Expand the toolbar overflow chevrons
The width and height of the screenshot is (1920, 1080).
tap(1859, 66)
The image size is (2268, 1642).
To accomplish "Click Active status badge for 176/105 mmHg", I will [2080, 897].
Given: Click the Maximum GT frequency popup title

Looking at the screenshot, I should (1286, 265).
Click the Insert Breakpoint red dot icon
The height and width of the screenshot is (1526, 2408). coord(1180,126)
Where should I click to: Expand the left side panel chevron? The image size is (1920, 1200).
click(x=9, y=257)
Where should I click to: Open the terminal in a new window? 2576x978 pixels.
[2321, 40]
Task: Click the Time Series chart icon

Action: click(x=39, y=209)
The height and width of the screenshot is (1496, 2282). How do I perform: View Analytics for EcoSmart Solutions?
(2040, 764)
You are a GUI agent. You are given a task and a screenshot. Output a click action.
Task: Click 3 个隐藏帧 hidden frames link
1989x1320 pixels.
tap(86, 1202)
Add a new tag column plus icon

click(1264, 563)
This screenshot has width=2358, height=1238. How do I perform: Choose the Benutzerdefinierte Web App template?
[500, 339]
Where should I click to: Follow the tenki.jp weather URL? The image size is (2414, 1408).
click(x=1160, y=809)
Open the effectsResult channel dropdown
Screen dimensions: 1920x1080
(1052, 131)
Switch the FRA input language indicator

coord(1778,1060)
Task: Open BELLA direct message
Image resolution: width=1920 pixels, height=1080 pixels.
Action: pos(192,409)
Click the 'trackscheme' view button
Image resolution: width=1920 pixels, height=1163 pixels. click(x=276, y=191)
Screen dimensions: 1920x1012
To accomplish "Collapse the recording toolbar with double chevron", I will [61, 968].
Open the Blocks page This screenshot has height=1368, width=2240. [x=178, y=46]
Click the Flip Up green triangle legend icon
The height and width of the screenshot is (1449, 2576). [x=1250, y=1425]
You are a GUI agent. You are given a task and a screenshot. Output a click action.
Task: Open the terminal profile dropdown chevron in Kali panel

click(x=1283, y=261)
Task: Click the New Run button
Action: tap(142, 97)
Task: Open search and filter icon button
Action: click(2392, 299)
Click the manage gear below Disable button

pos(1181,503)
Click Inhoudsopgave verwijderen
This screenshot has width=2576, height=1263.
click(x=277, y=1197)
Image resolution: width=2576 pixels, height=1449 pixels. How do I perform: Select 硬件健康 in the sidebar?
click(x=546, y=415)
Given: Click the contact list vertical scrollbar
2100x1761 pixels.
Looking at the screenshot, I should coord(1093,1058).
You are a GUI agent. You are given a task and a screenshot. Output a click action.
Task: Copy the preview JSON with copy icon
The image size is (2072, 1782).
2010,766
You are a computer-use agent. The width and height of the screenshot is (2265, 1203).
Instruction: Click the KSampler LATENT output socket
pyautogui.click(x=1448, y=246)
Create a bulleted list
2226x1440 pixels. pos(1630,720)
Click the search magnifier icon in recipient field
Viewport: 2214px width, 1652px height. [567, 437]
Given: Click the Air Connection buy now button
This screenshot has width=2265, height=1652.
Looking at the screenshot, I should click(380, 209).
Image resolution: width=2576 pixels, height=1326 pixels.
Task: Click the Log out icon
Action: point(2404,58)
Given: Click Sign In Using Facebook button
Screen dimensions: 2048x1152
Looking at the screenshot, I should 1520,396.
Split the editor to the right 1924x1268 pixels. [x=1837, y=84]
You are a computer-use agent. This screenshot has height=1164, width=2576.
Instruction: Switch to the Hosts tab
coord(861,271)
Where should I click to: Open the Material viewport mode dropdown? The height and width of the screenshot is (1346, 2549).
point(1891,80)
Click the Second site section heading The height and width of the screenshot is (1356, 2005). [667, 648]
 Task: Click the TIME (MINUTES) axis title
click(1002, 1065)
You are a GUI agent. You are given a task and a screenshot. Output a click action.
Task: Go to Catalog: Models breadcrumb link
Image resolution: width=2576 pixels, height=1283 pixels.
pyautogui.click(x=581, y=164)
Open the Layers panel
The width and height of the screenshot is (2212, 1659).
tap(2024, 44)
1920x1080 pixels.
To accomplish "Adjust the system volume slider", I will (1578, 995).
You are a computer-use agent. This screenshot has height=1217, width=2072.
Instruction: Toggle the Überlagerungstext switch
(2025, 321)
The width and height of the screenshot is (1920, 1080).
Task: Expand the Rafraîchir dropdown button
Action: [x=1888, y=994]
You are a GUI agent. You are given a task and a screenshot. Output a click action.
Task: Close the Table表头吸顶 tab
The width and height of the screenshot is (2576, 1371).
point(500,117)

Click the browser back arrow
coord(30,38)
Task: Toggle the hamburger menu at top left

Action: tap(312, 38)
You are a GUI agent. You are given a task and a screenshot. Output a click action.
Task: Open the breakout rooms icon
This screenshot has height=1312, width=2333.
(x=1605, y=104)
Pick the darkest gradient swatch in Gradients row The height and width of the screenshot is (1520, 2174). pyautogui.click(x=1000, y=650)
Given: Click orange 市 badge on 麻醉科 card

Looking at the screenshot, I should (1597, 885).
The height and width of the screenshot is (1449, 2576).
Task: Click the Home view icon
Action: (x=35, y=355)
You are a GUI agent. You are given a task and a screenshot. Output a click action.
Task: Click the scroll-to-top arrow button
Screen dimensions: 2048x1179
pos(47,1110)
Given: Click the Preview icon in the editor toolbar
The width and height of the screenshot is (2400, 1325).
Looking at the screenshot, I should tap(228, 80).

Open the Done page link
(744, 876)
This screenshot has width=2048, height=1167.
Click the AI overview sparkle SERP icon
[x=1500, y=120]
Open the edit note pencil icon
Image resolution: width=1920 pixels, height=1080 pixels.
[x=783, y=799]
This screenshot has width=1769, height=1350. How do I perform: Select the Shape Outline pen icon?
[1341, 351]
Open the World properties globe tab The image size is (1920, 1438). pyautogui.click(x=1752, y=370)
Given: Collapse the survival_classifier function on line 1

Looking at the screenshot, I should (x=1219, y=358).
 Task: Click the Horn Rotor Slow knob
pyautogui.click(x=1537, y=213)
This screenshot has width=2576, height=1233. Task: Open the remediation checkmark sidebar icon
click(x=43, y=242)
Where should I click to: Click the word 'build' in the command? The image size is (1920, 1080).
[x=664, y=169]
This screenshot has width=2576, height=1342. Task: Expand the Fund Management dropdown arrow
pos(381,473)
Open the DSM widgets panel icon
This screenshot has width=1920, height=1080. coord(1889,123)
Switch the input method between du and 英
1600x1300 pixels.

━━━━━━━━

**EXERCISE**
Each line of the material is to be copied exactly.

**TASK SOLUTION**
Expand the toolbar overflow chevrons
The width and height of the screenshot is (1920, 1080).
tap(1859, 66)
The image size is (2268, 1642).
To accomplish "Click Active status badge for 176/105 mmHg", I will [2080, 897].
Given: Click the Maximum GT frequency popup title

Looking at the screenshot, I should (1286, 265).
Click the Insert Breakpoint red dot icon
The height and width of the screenshot is (1526, 2408). coord(1180,126)
Where should I click to: Expand the left side panel chevron? The image size is (1920, 1200).
click(x=9, y=257)
Where should I click to: Open the terminal in a new window? 2576x978 pixels.
[2321, 40]
Task: Click the Time Series chart icon

Action: click(x=39, y=209)
The height and width of the screenshot is (1496, 2282). How do I perform: View Analytics for EcoSmart Solutions?
(2040, 764)
You are a GUI agent. You are given a task and a screenshot. Output a click action.
Task: Click 3 个隐藏帧 hidden frames link
1989x1320 pixels.
tap(86, 1202)
Add a new tag column plus icon

click(1264, 563)
This screenshot has width=2358, height=1238. How do I perform: Choose the Benutzerdefinierte Web App template?
[500, 339]
Where should I click to: Follow the tenki.jp weather URL? The image size is (2414, 1408).
click(x=1160, y=809)
Open the effectsResult channel dropdown
Screen dimensions: 1920x1080
(1052, 131)
Switch the FRA input language indicator

coord(1778,1060)
Task: Open BELLA direct message
Image resolution: width=1920 pixels, height=1080 pixels.
Action: pos(192,409)
Click the 'trackscheme' view button
Image resolution: width=1920 pixels, height=1163 pixels. click(x=276, y=191)
Screen dimensions: 1920x1012
To accomplish "Collapse the recording toolbar with double chevron", I will [61, 968].
Open the Blocks page This screenshot has height=1368, width=2240. [x=178, y=46]
Click the Flip Up green triangle legend icon
The height and width of the screenshot is (1449, 2576). [x=1250, y=1425]
You are a GUI agent. You are given a task and a screenshot. Output a click action.
Task: Open the terminal profile dropdown chevron in Kali panel

click(x=1283, y=261)
Task: Click the New Run button
Action: tap(142, 97)
Task: Open search and filter icon button
Action: click(2392, 299)
Click the manage gear below Disable button

pos(1181,503)
Click Inhoudsopgave verwijderen
This screenshot has width=2576, height=1263.
click(x=277, y=1197)
Image resolution: width=2576 pixels, height=1449 pixels. How do I perform: Select 硬件健康 in the sidebar?
click(x=546, y=415)
Given: Click the contact list vertical scrollbar
2100x1761 pixels.
Looking at the screenshot, I should coord(1093,1058).
You are a GUI agent. You are given a task and a screenshot. Output a click action.
Task: Copy the preview JSON with copy icon
The image size is (2072, 1782).
2010,766
You are a computer-use agent. The width and height of the screenshot is (2265, 1203).
Instruction: Click the KSampler LATENT output socket
pyautogui.click(x=1448, y=246)
Create a bulleted list
2226x1440 pixels. pos(1630,720)
Click the search magnifier icon in recipient field
Viewport: 2214px width, 1652px height. [567, 437]
Given: Click the Air Connection buy now button
This screenshot has width=2265, height=1652.
Looking at the screenshot, I should click(380, 209).
Image resolution: width=2576 pixels, height=1326 pixels.
Task: Click the Log out icon
Action: point(2404,58)
Given: Click Sign In Using Facebook button
Screen dimensions: 2048x1152
Looking at the screenshot, I should 1520,396.
Split the editor to the right 1924x1268 pixels. [x=1837, y=84]
You are a computer-use agent. This screenshot has height=1164, width=2576.
Instruction: Switch to the Hosts tab
coord(861,271)
Where should I click to: Open the Material viewport mode dropdown? The height and width of the screenshot is (1346, 2549).
point(1891,80)
Click the Second site section heading The height and width of the screenshot is (1356, 2005). [667, 648]
 Task: Click the TIME (MINUTES) axis title
click(1002, 1065)
You are a GUI agent. You are given a task and a screenshot. Output a click action.
Task: Go to Catalog: Models breadcrumb link
Image resolution: width=2576 pixels, height=1283 pixels.
pyautogui.click(x=581, y=164)
Open the Layers panel
The width and height of the screenshot is (2212, 1659).
tap(2024, 44)
1920x1080 pixels.
To accomplish "Adjust the system volume slider", I will (1578, 995).
You are a computer-use agent. This screenshot has height=1217, width=2072.
Instruction: Toggle the Überlagerungstext switch
(2025, 321)
The width and height of the screenshot is (1920, 1080).
Task: Expand the Rafraîchir dropdown button
Action: [x=1888, y=994]
You are a GUI agent. You are given a task and a screenshot. Output a click action.
Task: Close the Table表头吸顶 tab
The width and height of the screenshot is (2576, 1371).
point(500,117)

Click the browser back arrow
coord(30,38)
Task: Toggle the hamburger menu at top left

Action: tap(312, 38)
You are a GUI agent. You are given a task and a screenshot. Output a click action.
Task: Open the breakout rooms icon
This screenshot has height=1312, width=2333.
(x=1605, y=104)
Pick the darkest gradient swatch in Gradients row The height and width of the screenshot is (1520, 2174). pyautogui.click(x=1000, y=650)
Given: Click orange 市 badge on 麻醉科 card

Looking at the screenshot, I should (1597, 885).
The height and width of the screenshot is (1449, 2576).
Task: Click the Home view icon
Action: (x=35, y=355)
You are a GUI agent. You are given a task and a screenshot. Output a click action.
Task: Click the scroll-to-top arrow button
Screen dimensions: 2048x1179
pos(47,1110)
Given: Click the Preview icon in the editor toolbar
The width and height of the screenshot is (2400, 1325).
Looking at the screenshot, I should tap(228, 80).

Open the Done page link
(744, 876)
This screenshot has width=2048, height=1167.
Click the AI overview sparkle SERP icon
[x=1500, y=120]
Open the edit note pencil icon
Image resolution: width=1920 pixels, height=1080 pixels.
[x=783, y=799]
This screenshot has width=1769, height=1350. How do I perform: Select the Shape Outline pen icon?
[1341, 351]
Open the World properties globe tab The image size is (1920, 1438). pyautogui.click(x=1752, y=370)
Given: Collapse the survival_classifier function on line 1

Looking at the screenshot, I should (x=1219, y=358).
 Task: Click the Horn Rotor Slow knob
pyautogui.click(x=1537, y=213)
This screenshot has width=2576, height=1233. Task: Open the remediation checkmark sidebar icon
click(x=43, y=242)
Where should I click to: Click the word 'build' in the command? The image size is (1920, 1080).
[x=664, y=169]
This screenshot has width=2576, height=1342. Task: Expand the Fund Management dropdown arrow
pos(381,473)
Open the DSM widgets panel icon
This screenshot has width=1920, height=1080. coord(1889,123)
Switch the input method between du and 英
1600x1300 pixels.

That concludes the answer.